Banning social activities in Kano
The decision of Abdulllahi Umar Ganduje led Kano State Government to cripple social activities in Kano is a total declaration of war on the social welfare of the teeming youths population of the state. This is a total betrayal of our youths and reintroduction of religious chauvinism in a state that is battling to fix its economy through tax and attracting investors. The economic consequences are highly disastrous and will further cripple the commercial activity of the state.
I was shocked when I heard from Freedom Radio that Kano state government banned most of the Sallah celebration activities in Kano including the widely anticipated meeting with popular novel reader, Ahmad Isah. In his popular RAI DANGIN GORO programme monitored by Express Radio, Ahmad attracts millions of listeners across the state because of his exceptional talent in novel reading.
It could be recall that former Kano state Governor Malam Ibrahim Shekarau launched similar anti social activity in Kano under the guise of his failed ‘Adaidaita Sahu’ policy that gulped billions of looted Naira. At the end, he was vehemently rejected by Kano people and lost popularity amongst the political class. Hausa film makers were force out of the state but their ‘uncultured’ movies find its way into the Kano film market. So many people lost their lives while travelling to neighbouring places for social activities.
When I visited Arab Countries like Saudi, Jordan, UAE and Egypt, I observed that social activities are going on in line with their culture and religion. I was amazed in the Kingdom of Saudi Arabia (the reference place of Kano people), when I discovered the existence of highly organised recreational and event centres across the country.
During the second tenure of former Governor Rabiu Kwankwaso, Kano witnessed multi billion Naira investments in recreational and event centers. The La Sultana Sporting facility, Meenah Event, Afficent, The Avenue, Minjibir Park etc are among the numerous social centres in the state. Thousands of job opportunities were created when the embargo on social activity was lifted in the state. Makeup, event decoration, catering services, music, fashion design and so on were among the numerous job opportunities that made our youths gainfully employed.

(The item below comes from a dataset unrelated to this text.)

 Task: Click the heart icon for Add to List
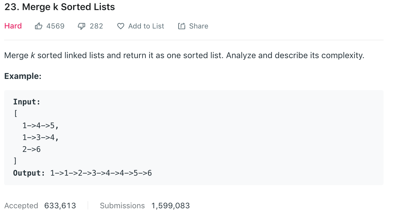click(120, 26)
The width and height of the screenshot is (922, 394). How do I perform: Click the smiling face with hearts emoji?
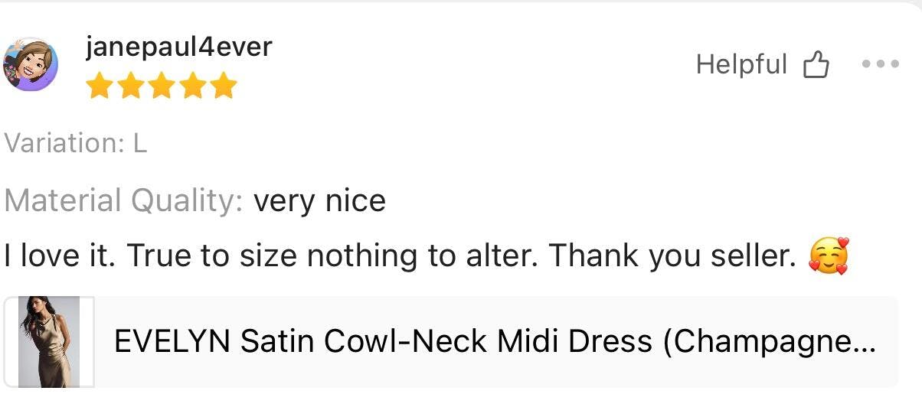[829, 257]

I understand the religious and cultural implication of social activities in conservative Kano but government interference to gain cheap political points is not in any way helping matters. Hisba, Police, Islamic scholars, academicians and relevant stakeholders should put heads together to find a permanent solution that will have wider acceptability and will also accommodate some of the contemporary social activities.